UC Schools Staff, Students Face Distance Learning Challenges

By Mike Hutchens, UC Schools Communications Director

Union City, Tenn.–No Excuses.

Challenged to continue their longstanding commitment to academic excellence, both faculty and students have relied on the official motto of Union City Schools in their most recent obstacle of dealing with the COVID-19 pandemic.

The first full week of true Distance Learning for the 1,600 students on three UC campuses saw all parties continue to not only succeed but also excel in non-traditional settings.

Students at both Union City High School and Middle School were required to log into each class period and receive “live” instruction on their TEAMS program. They were responsible for both daily assignments and testing, and “changed classes” when the regular bell schedule was kept throughout each day.

Those without dependable home Internet service were allowed to come to campus and use the school’s connection for their daily class responsibilities.

UCES students learned via a blended plan, combining TEAMS and assignment packets either previously sent home with students or picked up by parents.

The virtual learning plan will continue Monday and Tuesday of next week.

Principals at each of the three schools raved about both their teaching staff and the efforts of their respective student bodies when it came to adjusting to something new and successfully focusing on the business of education.

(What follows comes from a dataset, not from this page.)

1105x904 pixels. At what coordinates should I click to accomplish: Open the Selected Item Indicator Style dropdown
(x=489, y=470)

“It’s definitely been a success and I can’t tell you how proud I am of both our faculty and our students,” UC High School Principal Jacob Cross said. “From a technology standpoint, we were able to handle everything we needed to and had no issues. And I’d say 95 percent of our students were logged in everywhere they needed to be every day.

“I think everyone involved has really liked this Distance Learning model and you can see that in their effort and commitment. It’s not only proven to be effective, and it also allows students’ parents to see what happens in our classes. Our teachers have worked harder than they’ve ever worked before — not only with what people can see, but behind the scenes.”

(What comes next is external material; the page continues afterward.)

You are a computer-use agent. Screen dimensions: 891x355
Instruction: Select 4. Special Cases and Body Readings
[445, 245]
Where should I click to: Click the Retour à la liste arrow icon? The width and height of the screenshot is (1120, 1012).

UC Middle School Principal Lance Morgan had similar words of praise for his teachers and students.

“Every day I catch myself smiling at how well our people have adapted to the challenges they’ve been presented with,” Morgan said. “It’s amazing, really. Our staff hasn’t lowered their expectations and has continued to teach with great enthusiasm and purpose. And our students have been attentive, responsible and continue to be eager to learn and be taught.

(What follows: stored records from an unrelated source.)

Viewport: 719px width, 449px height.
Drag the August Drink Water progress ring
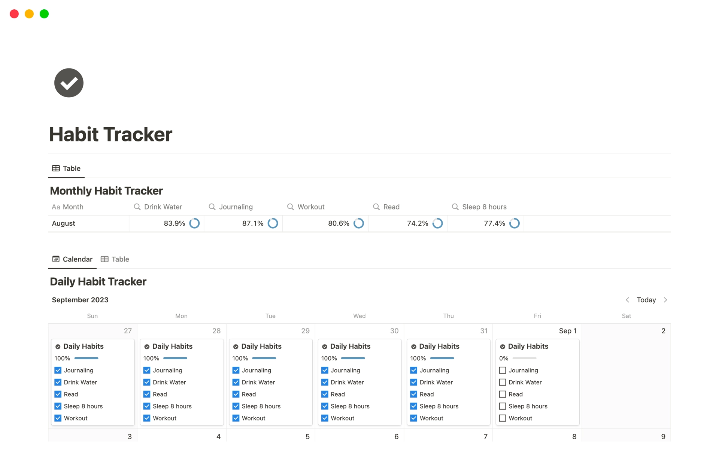pos(196,223)
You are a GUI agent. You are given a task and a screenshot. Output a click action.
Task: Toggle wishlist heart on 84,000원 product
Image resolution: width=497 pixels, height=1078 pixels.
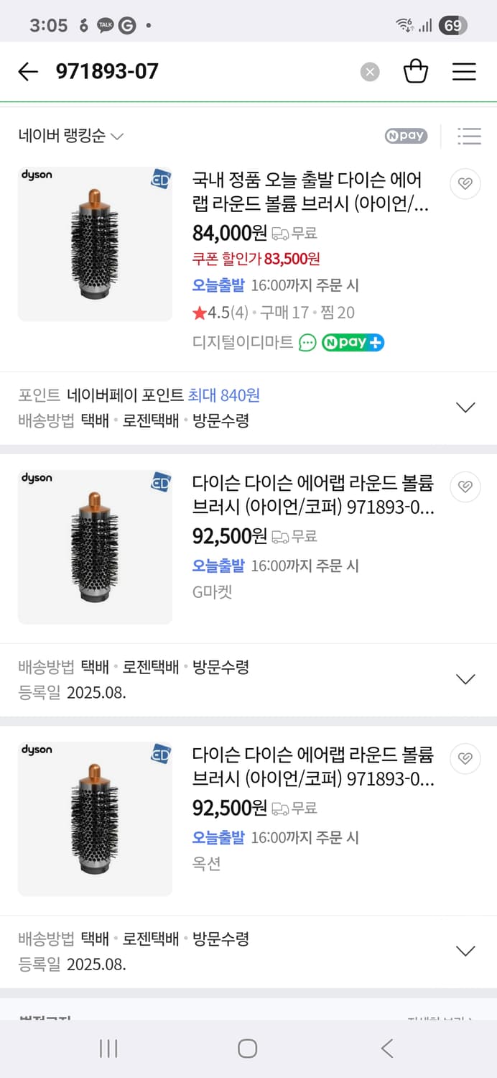465,185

“I do believe you learn a lot about people in the face of adversity. And what I’ve learned during this time is that we have wonderfully motivated people who bring their best every day to Union City Middle School.”

Union City Elementary School Principal David Byars made it unanimous when he lauded the work of those who make up his campus.

“On a regular basis, I’m asked by one of our teachers ‘What do you need me to do and what can I do better?’” Byars said. “Our people have had to do a lot of things they’ve not ever done before and they’ve done them all exceptionally well and with a great attitude.

“Teachers have loved on their kids from afar, they’ve taught them the curriculum and they’ve supported each other in every endeavor. And our students have worked hard in a very different and unique environment for most of them. I know they’re eager to get back to in-person learning and that they miss their teachers just as much as our teachers miss them.”

Much of the UCES staff also has spent time extensively cleaning and sanitizing their classrooms.